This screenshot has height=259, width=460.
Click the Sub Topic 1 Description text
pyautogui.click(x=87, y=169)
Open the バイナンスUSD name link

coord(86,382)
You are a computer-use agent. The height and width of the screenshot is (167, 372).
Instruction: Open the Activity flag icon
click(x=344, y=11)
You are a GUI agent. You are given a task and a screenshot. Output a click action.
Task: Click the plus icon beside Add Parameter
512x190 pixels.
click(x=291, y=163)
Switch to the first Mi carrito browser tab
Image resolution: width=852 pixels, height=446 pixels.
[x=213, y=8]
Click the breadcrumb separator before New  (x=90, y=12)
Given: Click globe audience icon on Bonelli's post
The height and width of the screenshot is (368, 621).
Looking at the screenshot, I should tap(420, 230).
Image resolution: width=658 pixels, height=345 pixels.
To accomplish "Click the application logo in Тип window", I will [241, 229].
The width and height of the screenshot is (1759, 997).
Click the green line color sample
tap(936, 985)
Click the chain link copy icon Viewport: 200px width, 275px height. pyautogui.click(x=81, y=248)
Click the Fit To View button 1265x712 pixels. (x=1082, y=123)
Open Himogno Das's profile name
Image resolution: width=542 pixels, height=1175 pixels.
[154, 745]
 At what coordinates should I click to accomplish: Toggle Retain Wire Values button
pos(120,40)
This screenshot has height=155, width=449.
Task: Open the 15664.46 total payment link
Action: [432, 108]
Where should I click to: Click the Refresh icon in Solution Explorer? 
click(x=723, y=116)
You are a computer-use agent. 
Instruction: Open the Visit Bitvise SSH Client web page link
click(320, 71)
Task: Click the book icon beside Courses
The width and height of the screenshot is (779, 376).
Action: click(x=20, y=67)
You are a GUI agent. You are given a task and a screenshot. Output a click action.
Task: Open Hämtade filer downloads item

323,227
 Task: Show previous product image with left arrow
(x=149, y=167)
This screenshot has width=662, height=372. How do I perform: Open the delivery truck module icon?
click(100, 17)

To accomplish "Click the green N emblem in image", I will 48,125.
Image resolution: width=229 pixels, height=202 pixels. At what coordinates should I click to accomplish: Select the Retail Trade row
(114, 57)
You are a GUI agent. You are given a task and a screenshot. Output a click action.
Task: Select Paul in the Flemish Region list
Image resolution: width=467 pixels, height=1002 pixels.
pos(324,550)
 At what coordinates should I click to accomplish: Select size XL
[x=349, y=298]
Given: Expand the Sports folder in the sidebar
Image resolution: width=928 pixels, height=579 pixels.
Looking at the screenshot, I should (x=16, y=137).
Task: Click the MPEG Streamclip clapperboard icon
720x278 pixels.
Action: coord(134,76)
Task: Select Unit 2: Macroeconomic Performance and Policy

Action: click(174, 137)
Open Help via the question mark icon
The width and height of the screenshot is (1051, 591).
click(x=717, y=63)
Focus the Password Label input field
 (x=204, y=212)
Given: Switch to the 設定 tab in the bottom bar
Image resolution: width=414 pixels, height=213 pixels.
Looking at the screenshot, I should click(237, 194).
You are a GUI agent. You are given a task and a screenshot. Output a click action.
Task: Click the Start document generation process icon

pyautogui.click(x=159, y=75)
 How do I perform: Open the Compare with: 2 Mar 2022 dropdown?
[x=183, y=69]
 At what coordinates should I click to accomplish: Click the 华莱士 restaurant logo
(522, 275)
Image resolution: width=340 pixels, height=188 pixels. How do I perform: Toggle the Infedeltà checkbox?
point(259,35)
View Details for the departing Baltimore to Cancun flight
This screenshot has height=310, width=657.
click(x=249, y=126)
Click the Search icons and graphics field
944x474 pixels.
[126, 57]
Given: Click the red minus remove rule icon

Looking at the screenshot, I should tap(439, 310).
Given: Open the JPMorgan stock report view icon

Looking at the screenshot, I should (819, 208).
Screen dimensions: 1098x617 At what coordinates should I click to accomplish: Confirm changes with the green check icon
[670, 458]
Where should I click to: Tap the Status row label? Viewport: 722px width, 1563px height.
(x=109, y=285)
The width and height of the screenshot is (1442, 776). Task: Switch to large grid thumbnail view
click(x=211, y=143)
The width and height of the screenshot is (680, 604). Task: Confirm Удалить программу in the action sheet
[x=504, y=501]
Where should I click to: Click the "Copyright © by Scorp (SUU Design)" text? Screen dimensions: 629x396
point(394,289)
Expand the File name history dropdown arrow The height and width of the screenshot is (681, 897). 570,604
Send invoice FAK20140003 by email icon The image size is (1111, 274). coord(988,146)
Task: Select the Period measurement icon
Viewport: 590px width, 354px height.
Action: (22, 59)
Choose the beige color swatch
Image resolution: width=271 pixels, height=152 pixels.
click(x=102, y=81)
----------
* **Work request**
Repeat the listing exactly, keeping every word in place.

* **Answer section**
This screenshot has height=259, width=460.
Click the Sub Topic 1 Description text
pyautogui.click(x=87, y=169)
Open the バイナンスUSD name link

coord(86,382)
You are a computer-use agent. The height and width of the screenshot is (167, 372).
Instruction: Open the Activity flag icon
click(x=344, y=11)
You are a GUI agent. You are given a task and a screenshot. Output a click action.
Task: Click the plus icon beside Add Parameter
512x190 pixels.
click(x=291, y=163)
Switch to the first Mi carrito browser tab
Image resolution: width=852 pixels, height=446 pixels.
[x=213, y=8]
Click the breadcrumb separator before New  (x=90, y=12)
Given: Click globe audience icon on Bonelli's post
The height and width of the screenshot is (368, 621).
Looking at the screenshot, I should tap(420, 230).
Image resolution: width=658 pixels, height=345 pixels.
To accomplish "Click the application logo in Тип window", I will [241, 229].
The width and height of the screenshot is (1759, 997).
Click the green line color sample
tap(936, 985)
Click the chain link copy icon Viewport: 200px width, 275px height. pyautogui.click(x=81, y=248)
Click the Fit To View button 1265x712 pixels. (x=1082, y=123)
Open Himogno Das's profile name
Image resolution: width=542 pixels, height=1175 pixels.
[154, 745]
 At what coordinates should I click to accomplish: Toggle Retain Wire Values button
pos(120,40)
This screenshot has height=155, width=449.
Task: Open the 15664.46 total payment link
Action: [432, 108]
Where should I click to: Click the Refresh icon in Solution Explorer? 
click(x=723, y=116)
You are a computer-use agent. 
Instruction: Open the Visit Bitvise SSH Client web page link
click(320, 71)
Task: Click the book icon beside Courses
The width and height of the screenshot is (779, 376).
Action: click(x=20, y=67)
You are a GUI agent. You are given a task and a screenshot. Output a click action.
Task: Open Hämtade filer downloads item

323,227
 Task: Show previous product image with left arrow
(x=149, y=167)
This screenshot has width=662, height=372. How do I perform: Open the delivery truck module icon?
click(100, 17)

To accomplish "Click the green N emblem in image", I will 48,125.
Image resolution: width=229 pixels, height=202 pixels. At what coordinates should I click to accomplish: Select the Retail Trade row
(114, 57)
You are a GUI agent. You are given a task and a screenshot. Output a click action.
Task: Select Paul in the Flemish Region list
Image resolution: width=467 pixels, height=1002 pixels.
pos(324,550)
 At what coordinates should I click to accomplish: Select size XL
[x=349, y=298]
Given: Expand the Sports folder in the sidebar
Image resolution: width=928 pixels, height=579 pixels.
Looking at the screenshot, I should (x=16, y=137).
Task: Click the MPEG Streamclip clapperboard icon
720x278 pixels.
Action: coord(134,76)
Task: Select Unit 2: Macroeconomic Performance and Policy

Action: click(174, 137)
Open Help via the question mark icon
The width and height of the screenshot is (1051, 591).
click(x=717, y=63)
Focus the Password Label input field
 (x=204, y=212)
Given: Switch to the 設定 tab in the bottom bar
Image resolution: width=414 pixels, height=213 pixels.
Looking at the screenshot, I should click(237, 194).
You are a GUI agent. You are given a task and a screenshot. Output a click action.
Task: Click the Start document generation process icon

pyautogui.click(x=159, y=75)
 How do I perform: Open the Compare with: 2 Mar 2022 dropdown?
[x=183, y=69]
 At what coordinates should I click to accomplish: Click the 华莱士 restaurant logo
(522, 275)
Image resolution: width=340 pixels, height=188 pixels. How do I perform: Toggle the Infedeltà checkbox?
point(259,35)
View Details for the departing Baltimore to Cancun flight
This screenshot has height=310, width=657.
click(x=249, y=126)
Click the Search icons and graphics field
944x474 pixels.
[126, 57]
Given: Click the red minus remove rule icon

Looking at the screenshot, I should tap(439, 310).
Given: Open the JPMorgan stock report view icon

Looking at the screenshot, I should (819, 208).
Screen dimensions: 1098x617 At what coordinates should I click to accomplish: Confirm changes with the green check icon
[670, 458]
Where should I click to: Tap the Status row label? Viewport: 722px width, 1563px height.
(x=109, y=285)
The width and height of the screenshot is (1442, 776). Task: Switch to large grid thumbnail view
click(x=211, y=143)
The width and height of the screenshot is (680, 604). Task: Confirm Удалить программу in the action sheet
[x=504, y=501]
Where should I click to: Click the "Copyright © by Scorp (SUU Design)" text? Screen dimensions: 629x396
point(394,289)
Expand the File name history dropdown arrow The height and width of the screenshot is (681, 897). 570,604
Send invoice FAK20140003 by email icon The image size is (1111, 274). coord(988,146)
Task: Select the Period measurement icon
Viewport: 590px width, 354px height.
Action: (22, 59)
Choose the beige color swatch
Image resolution: width=271 pixels, height=152 pixels.
click(x=102, y=81)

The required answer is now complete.